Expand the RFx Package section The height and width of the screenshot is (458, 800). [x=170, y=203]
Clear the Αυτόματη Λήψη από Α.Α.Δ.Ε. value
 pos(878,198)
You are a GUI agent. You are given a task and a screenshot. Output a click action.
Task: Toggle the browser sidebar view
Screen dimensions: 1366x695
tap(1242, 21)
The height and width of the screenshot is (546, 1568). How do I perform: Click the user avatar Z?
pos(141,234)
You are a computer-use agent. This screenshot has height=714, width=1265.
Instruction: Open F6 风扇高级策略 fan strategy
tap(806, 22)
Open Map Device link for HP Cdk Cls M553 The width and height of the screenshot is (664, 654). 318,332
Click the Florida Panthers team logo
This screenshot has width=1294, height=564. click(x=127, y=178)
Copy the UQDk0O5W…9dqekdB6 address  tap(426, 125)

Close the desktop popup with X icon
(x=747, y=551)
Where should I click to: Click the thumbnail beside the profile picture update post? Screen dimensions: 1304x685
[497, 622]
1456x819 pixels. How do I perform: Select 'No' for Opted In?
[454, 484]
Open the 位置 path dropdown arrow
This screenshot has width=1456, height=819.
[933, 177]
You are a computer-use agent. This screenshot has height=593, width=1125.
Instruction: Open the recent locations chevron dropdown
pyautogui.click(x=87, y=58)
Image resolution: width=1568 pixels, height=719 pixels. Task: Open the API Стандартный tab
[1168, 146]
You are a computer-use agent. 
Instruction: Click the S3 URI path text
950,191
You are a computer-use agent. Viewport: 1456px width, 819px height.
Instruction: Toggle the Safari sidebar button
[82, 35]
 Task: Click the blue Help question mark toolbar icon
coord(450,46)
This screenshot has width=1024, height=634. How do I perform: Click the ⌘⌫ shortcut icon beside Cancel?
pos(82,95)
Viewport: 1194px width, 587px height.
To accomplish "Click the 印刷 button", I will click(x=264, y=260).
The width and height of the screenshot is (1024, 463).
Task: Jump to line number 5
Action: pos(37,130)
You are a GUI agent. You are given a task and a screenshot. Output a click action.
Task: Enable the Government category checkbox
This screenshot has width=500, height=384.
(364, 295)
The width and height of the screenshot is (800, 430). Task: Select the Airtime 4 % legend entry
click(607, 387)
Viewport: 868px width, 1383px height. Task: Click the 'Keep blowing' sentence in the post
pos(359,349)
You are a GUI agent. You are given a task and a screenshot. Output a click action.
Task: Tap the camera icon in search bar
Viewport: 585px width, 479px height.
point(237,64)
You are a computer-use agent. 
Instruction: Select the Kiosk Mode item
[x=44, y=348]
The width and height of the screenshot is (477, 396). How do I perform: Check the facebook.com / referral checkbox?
::::
### To be done
Copy the rows above word for word, starting at the beginning of the rows and ending at the line that contains "Action: pos(37,130)", including both of those lines.

### Solution to this task
Expand the RFx Package section The height and width of the screenshot is (458, 800). [x=170, y=203]
Clear the Αυτόματη Λήψη από Α.Α.Δ.Ε. value
 pos(878,198)
You are a GUI agent. You are given a task and a screenshot. Output a click action.
Task: Toggle the browser sidebar view
Screen dimensions: 1366x695
tap(1242, 21)
The height and width of the screenshot is (546, 1568). How do I perform: Click the user avatar Z?
pos(141,234)
You are a computer-use agent. This screenshot has height=714, width=1265.
Instruction: Open F6 风扇高级策略 fan strategy
tap(806, 22)
Open Map Device link for HP Cdk Cls M553 The width and height of the screenshot is (664, 654). 318,332
Click the Florida Panthers team logo
This screenshot has width=1294, height=564. click(x=127, y=178)
Copy the UQDk0O5W…9dqekdB6 address  tap(426, 125)

Close the desktop popup with X icon
(x=747, y=551)
Where should I click to: Click the thumbnail beside the profile picture update post? Screen dimensions: 1304x685
[497, 622]
1456x819 pixels. How do I perform: Select 'No' for Opted In?
[454, 484]
Open the 位置 path dropdown arrow
This screenshot has width=1456, height=819.
[933, 177]
You are a computer-use agent. This screenshot has height=593, width=1125.
Instruction: Open the recent locations chevron dropdown
pyautogui.click(x=87, y=58)
Image resolution: width=1568 pixels, height=719 pixels. Task: Open the API Стандартный tab
[1168, 146]
You are a computer-use agent. 
Instruction: Click the S3 URI path text
950,191
You are a computer-use agent. Viewport: 1456px width, 819px height.
Instruction: Toggle the Safari sidebar button
[82, 35]
 Task: Click the blue Help question mark toolbar icon
coord(450,46)
This screenshot has width=1024, height=634. How do I perform: Click the ⌘⌫ shortcut icon beside Cancel?
pos(82,95)
Viewport: 1194px width, 587px height.
To accomplish "Click the 印刷 button", I will click(x=264, y=260).
The width and height of the screenshot is (1024, 463).
Task: Jump to line number 5
Action: pos(37,130)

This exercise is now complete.